▶ **Short task**:
Can you repeat the data word for word, starting at its first line and ending at the line that contains "coord(388,762)", with both of those lines included?

======== Records to process ========

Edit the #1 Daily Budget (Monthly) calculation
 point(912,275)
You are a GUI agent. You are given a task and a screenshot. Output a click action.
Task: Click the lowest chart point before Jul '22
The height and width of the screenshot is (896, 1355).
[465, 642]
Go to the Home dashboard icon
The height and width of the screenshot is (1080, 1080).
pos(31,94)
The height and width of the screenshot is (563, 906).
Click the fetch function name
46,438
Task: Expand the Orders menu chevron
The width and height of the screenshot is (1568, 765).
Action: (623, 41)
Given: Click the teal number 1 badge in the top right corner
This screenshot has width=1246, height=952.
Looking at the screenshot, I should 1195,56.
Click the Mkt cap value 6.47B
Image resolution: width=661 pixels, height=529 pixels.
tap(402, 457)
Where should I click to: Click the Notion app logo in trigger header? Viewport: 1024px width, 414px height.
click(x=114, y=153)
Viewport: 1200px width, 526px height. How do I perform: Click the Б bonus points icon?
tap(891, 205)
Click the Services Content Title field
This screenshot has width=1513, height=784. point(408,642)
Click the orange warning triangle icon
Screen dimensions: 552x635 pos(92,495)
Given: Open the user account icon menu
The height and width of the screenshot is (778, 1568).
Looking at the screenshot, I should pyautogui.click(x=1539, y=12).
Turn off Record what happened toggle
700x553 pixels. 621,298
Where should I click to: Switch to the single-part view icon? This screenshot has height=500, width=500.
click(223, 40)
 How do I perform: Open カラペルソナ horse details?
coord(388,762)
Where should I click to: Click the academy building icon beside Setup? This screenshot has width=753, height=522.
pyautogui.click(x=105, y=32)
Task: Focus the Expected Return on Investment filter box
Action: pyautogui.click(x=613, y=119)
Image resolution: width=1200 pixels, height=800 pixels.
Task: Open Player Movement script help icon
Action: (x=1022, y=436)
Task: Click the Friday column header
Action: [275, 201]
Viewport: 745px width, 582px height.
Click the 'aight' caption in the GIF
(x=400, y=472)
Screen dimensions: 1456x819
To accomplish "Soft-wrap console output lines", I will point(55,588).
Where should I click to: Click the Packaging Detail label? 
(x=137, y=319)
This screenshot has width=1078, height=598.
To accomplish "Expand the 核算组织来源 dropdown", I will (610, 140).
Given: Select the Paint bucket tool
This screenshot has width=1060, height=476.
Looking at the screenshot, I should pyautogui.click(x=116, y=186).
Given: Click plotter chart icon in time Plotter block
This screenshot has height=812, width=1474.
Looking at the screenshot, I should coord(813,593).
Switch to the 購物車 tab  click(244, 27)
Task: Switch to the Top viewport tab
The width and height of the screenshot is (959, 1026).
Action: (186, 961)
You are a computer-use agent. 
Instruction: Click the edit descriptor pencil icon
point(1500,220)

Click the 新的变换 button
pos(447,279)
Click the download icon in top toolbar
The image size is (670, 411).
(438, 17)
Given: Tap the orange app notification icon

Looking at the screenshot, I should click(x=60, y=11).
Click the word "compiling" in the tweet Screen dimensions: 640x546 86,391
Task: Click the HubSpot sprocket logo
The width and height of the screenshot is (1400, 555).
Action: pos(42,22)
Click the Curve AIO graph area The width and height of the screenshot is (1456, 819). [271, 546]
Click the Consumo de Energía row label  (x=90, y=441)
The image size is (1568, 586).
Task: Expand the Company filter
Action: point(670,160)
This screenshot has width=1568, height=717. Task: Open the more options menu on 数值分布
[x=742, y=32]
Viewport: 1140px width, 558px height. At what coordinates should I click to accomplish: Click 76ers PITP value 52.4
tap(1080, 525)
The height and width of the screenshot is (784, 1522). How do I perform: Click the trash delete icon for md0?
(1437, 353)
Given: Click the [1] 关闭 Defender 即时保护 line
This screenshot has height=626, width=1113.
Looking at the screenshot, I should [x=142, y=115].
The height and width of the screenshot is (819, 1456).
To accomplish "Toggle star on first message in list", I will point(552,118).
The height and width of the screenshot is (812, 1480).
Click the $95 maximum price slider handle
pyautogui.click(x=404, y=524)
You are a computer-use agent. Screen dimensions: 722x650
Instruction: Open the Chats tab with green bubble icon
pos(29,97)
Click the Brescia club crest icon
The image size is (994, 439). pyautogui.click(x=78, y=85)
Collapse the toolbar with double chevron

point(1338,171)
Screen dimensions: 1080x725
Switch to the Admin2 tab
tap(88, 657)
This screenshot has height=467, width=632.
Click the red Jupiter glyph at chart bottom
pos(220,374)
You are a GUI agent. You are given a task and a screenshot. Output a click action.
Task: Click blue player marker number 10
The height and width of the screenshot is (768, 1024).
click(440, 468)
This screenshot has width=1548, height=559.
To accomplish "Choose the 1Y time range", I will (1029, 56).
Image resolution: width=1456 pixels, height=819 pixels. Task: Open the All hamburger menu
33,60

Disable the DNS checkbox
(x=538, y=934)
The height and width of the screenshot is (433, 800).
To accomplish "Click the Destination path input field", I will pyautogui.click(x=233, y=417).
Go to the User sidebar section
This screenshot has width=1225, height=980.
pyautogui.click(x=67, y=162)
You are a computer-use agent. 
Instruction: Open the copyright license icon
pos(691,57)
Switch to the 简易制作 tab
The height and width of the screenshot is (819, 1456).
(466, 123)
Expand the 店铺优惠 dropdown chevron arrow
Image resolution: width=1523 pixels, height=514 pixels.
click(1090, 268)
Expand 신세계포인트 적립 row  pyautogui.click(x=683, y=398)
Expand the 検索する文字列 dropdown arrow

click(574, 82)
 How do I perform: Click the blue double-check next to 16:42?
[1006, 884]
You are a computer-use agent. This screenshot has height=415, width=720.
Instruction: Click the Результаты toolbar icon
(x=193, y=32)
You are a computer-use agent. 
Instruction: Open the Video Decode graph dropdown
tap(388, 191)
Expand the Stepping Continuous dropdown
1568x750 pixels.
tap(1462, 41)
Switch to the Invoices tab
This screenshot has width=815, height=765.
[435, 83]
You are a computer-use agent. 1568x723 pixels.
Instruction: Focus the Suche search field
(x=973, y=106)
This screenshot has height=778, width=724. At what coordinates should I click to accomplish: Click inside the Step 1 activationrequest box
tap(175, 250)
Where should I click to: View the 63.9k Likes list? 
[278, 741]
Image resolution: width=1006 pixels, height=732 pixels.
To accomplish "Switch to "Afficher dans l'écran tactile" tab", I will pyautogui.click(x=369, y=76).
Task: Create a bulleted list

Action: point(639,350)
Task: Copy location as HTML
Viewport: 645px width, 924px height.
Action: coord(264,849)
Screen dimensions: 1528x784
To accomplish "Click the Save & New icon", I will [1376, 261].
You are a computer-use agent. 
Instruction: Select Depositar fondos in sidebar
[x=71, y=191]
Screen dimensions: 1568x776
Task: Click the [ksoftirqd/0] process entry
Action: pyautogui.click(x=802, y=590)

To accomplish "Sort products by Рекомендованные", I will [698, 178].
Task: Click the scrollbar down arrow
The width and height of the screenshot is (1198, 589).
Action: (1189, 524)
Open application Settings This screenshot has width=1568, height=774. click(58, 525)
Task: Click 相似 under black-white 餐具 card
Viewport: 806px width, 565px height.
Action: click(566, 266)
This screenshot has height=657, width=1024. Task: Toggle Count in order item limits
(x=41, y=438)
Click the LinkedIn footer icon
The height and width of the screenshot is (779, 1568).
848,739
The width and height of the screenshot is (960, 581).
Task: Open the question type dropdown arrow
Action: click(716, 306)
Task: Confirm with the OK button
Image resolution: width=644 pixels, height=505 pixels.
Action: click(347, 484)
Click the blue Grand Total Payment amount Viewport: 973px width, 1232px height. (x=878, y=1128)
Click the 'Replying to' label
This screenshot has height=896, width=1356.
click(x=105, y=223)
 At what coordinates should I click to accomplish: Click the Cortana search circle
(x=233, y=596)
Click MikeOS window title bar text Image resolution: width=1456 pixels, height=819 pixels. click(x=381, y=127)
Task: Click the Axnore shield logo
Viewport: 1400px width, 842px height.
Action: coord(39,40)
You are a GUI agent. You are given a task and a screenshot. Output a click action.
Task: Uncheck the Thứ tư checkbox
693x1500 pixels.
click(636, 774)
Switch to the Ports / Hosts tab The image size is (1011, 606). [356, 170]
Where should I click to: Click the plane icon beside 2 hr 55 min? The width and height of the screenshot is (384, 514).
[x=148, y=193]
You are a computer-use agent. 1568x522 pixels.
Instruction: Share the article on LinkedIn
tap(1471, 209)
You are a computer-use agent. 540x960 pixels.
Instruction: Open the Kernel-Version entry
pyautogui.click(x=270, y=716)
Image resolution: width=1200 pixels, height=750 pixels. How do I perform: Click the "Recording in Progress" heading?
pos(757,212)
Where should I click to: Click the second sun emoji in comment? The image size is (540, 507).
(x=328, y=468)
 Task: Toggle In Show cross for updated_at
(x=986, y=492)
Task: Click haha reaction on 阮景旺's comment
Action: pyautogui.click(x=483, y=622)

========

▶ **Written response**:
Edit the #1 Daily Budget (Monthly) calculation
 point(912,275)
You are a GUI agent. You are given a task and a screenshot. Output a click action.
Task: Click the lowest chart point before Jul '22
The height and width of the screenshot is (896, 1355).
[465, 642]
Go to the Home dashboard icon
The height and width of the screenshot is (1080, 1080).
pos(31,94)
The height and width of the screenshot is (563, 906).
Click the fetch function name
46,438
Task: Expand the Orders menu chevron
The width and height of the screenshot is (1568, 765).
Action: (623, 41)
Given: Click the teal number 1 badge in the top right corner
This screenshot has width=1246, height=952.
Looking at the screenshot, I should 1195,56.
Click the Mkt cap value 6.47B
Image resolution: width=661 pixels, height=529 pixels.
tap(402, 457)
Where should I click to: Click the Notion app logo in trigger header? Viewport: 1024px width, 414px height.
click(x=114, y=153)
Viewport: 1200px width, 526px height. How do I perform: Click the Б bonus points icon?
tap(891, 205)
Click the Services Content Title field
This screenshot has width=1513, height=784. point(408,642)
Click the orange warning triangle icon
Screen dimensions: 552x635 pos(92,495)
Given: Open the user account icon menu
The height and width of the screenshot is (778, 1568).
Looking at the screenshot, I should pyautogui.click(x=1539, y=12).
Turn off Record what happened toggle
700x553 pixels. 621,298
Where should I click to: Switch to the single-part view icon? This screenshot has height=500, width=500.
click(223, 40)
 How do I perform: Open カラペルソナ horse details?
coord(388,762)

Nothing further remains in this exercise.